Article de Manon Lecomteª, Leslie Couëdeloᵇ, Emmanuelle Meugnierᶜ , Emmanuelle Loizonᶜ, Pascale Plaisanciéª, Annie Durandª, Alain Géloënª, Florent Joffreᵇ , Carole Vaysseᵇ , Marie-Caroline Michalskiª, Fabienne Laugeretteª, publié dans Journal of nutritional biochemistry, février 2017
ª Univ-Lyon, CarMeN laboratory, INRA UMR1397, INSERM U1060, Université Claude Bernard Lyon 1, INSA-Lyon, IMBL, F-69620 Villeurbanne, France
ᵇ ITERG-ENMS, Université de Bordeaux, rue Léo Saignat, 33076 Bordeaux Cedex, France
c INRA UMR1397, CarMeN laboratory, Univ-Lyon, INSERM U1060, Université Claude Bernard Lyon 1, F-69921 Oullins, France
Obesity and type 2 diabetes are nutritional pathologies, characterized by a subclinical inflammatory state. Endotoxins are now well recognized as an important factor implicated in the onset and maintain of this inflammatory state during fat digestion in high-fat diet. As a preventive strategy, lipid formulation could be optimized to limit these phenomena, notably regarding fatty acids profile and PL emulsifier content.
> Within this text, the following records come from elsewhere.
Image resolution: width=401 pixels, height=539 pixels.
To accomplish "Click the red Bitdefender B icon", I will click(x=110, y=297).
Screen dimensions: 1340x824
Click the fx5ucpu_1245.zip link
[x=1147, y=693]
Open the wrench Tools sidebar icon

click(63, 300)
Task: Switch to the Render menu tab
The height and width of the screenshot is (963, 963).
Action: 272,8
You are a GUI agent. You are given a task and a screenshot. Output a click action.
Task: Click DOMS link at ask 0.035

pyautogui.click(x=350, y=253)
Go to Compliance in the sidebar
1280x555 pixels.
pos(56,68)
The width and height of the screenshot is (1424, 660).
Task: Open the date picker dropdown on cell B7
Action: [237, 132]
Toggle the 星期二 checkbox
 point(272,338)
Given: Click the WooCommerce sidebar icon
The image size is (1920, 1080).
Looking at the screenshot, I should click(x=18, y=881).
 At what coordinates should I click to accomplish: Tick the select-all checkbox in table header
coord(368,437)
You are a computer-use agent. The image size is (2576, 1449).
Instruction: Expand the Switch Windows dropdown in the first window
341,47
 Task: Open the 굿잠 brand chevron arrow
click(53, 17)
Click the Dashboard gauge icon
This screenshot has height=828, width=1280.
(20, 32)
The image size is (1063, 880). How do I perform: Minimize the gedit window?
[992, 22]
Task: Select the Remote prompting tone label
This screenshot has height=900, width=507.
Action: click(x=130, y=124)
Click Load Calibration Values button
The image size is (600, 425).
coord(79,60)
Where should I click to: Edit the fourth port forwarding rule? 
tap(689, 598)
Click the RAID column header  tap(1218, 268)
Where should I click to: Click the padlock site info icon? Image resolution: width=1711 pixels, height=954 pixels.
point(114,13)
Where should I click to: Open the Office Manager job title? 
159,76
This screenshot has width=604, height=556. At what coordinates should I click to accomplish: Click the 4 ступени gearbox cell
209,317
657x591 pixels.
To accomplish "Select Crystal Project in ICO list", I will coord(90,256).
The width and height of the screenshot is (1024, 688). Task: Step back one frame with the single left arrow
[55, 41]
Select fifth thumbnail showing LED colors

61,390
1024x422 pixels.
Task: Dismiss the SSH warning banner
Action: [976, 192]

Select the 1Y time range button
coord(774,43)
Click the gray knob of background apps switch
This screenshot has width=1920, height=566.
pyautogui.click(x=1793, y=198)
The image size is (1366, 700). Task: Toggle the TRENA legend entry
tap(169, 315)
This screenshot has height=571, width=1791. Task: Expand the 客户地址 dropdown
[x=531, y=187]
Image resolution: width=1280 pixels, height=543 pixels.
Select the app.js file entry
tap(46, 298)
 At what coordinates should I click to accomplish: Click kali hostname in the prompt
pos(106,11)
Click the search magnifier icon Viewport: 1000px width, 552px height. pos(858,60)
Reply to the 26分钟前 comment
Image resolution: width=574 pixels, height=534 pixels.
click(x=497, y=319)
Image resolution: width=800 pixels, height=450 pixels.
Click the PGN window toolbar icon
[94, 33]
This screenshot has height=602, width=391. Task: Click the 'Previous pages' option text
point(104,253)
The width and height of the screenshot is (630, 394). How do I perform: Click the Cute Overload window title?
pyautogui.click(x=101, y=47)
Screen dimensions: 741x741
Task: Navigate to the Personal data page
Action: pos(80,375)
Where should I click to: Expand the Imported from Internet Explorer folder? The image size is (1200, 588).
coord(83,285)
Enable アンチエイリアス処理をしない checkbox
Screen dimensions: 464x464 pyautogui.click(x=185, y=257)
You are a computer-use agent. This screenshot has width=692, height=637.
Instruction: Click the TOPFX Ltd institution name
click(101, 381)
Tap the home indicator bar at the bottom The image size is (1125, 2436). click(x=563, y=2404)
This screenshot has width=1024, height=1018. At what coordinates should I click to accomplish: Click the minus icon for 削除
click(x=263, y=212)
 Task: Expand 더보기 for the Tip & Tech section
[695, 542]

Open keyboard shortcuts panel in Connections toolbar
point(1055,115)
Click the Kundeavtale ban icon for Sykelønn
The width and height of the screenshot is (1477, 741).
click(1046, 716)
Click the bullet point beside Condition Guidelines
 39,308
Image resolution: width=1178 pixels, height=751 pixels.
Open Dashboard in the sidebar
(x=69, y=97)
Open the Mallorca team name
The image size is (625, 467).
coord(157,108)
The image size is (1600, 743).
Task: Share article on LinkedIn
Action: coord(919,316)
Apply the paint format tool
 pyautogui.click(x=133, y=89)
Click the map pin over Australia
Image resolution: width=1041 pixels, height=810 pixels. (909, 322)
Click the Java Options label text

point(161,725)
Little is known about soybean polar lipid (SPL) consumption associated to oils rich in saturated FA vs anti-inflammatory omega-3 FA such as α-linolenic acid on inflammation and metabolic endotoxemia. The authors then investigated in mice the effect of different synthetic diets enriched with two different oils, palm oil or flaxseed oil and containing or devoid of SPL on adipose tissue inflammation and endotoxin receptors. In both groups containing SPL, adipose tissue (WAT) increased compared with groups devoid of SPL and an induction of MCP-1 and LBP was observed in WAT. However, only the high-fat diet in which flaxseed oil was associated with SPL resulted in higher WAT inflammation and higher circulating sCD14 in plasma. In conclusion, they have demonstrated that LPS transporters LBP and sCD14 and adipose tissue inflammation can be modulated by SPL in high fat diets differing in oil composition. Notably high-flaxseed oil diet exerts a beneficial impact, however blunted by PL addition. Their study suggests that nutritional strategies can be envisaged by optimizing dietary lipid sources in manufactured products, including fats/oils and polar lipid emulsifiers, in order to limit the inflammatory impact of palatable foods.